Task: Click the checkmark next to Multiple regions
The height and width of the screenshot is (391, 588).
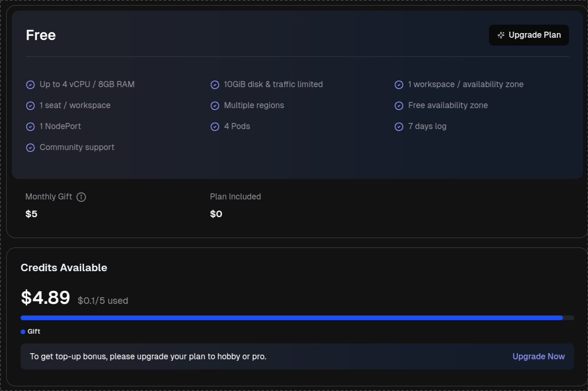Action: pyautogui.click(x=215, y=105)
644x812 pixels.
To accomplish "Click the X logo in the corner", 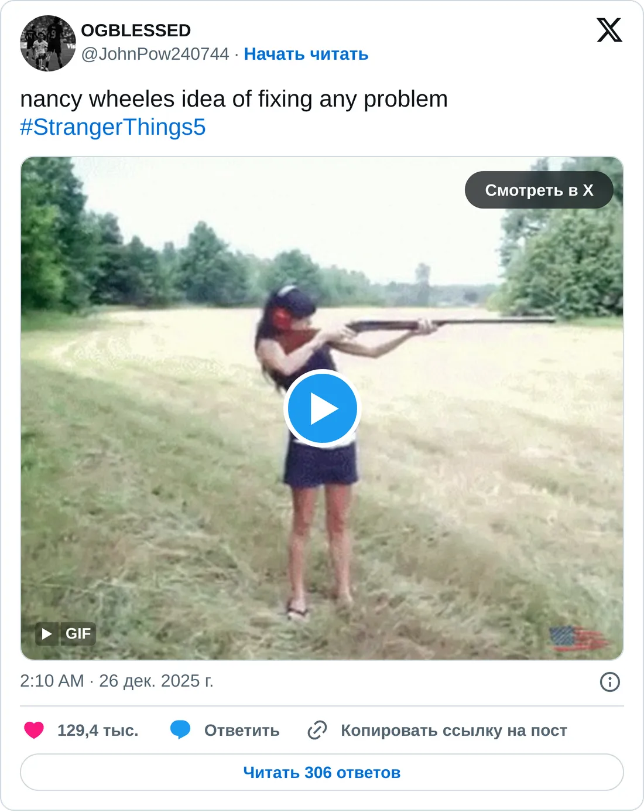I will point(609,30).
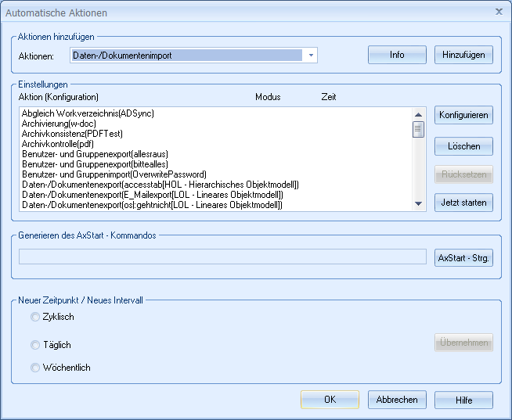Close the Automatische Aktionen dialog
Screen dimensions: 512x420
pyautogui.click(x=499, y=12)
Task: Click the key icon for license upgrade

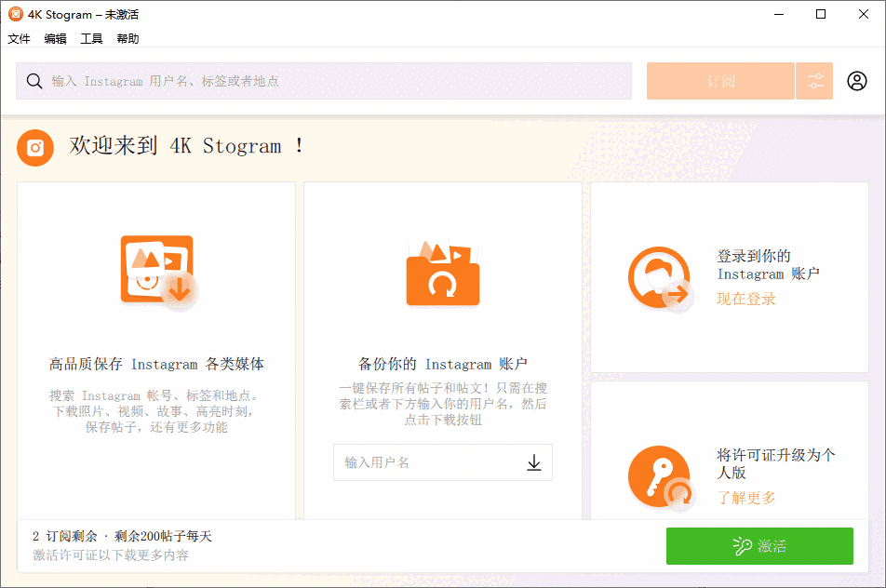Action: [x=660, y=476]
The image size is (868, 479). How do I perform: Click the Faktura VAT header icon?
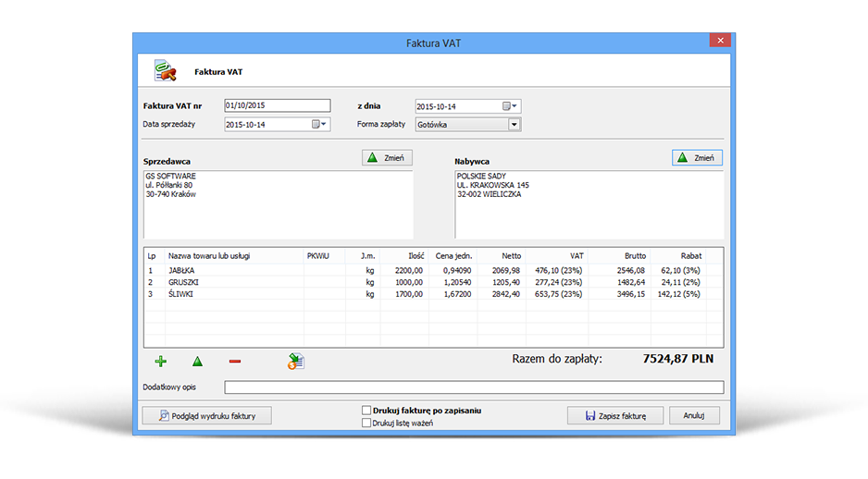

• Task directions: Your answer must be exactly the lines from the one containing "Task: Click the key icon for license upgrade" through the last line of the records above, both included, with every picture left out.

• Finished exercise:
Task: Click the key icon for license upgrade

Action: [x=660, y=476]
The image size is (868, 479). How do I perform: Click the Faktura VAT header icon?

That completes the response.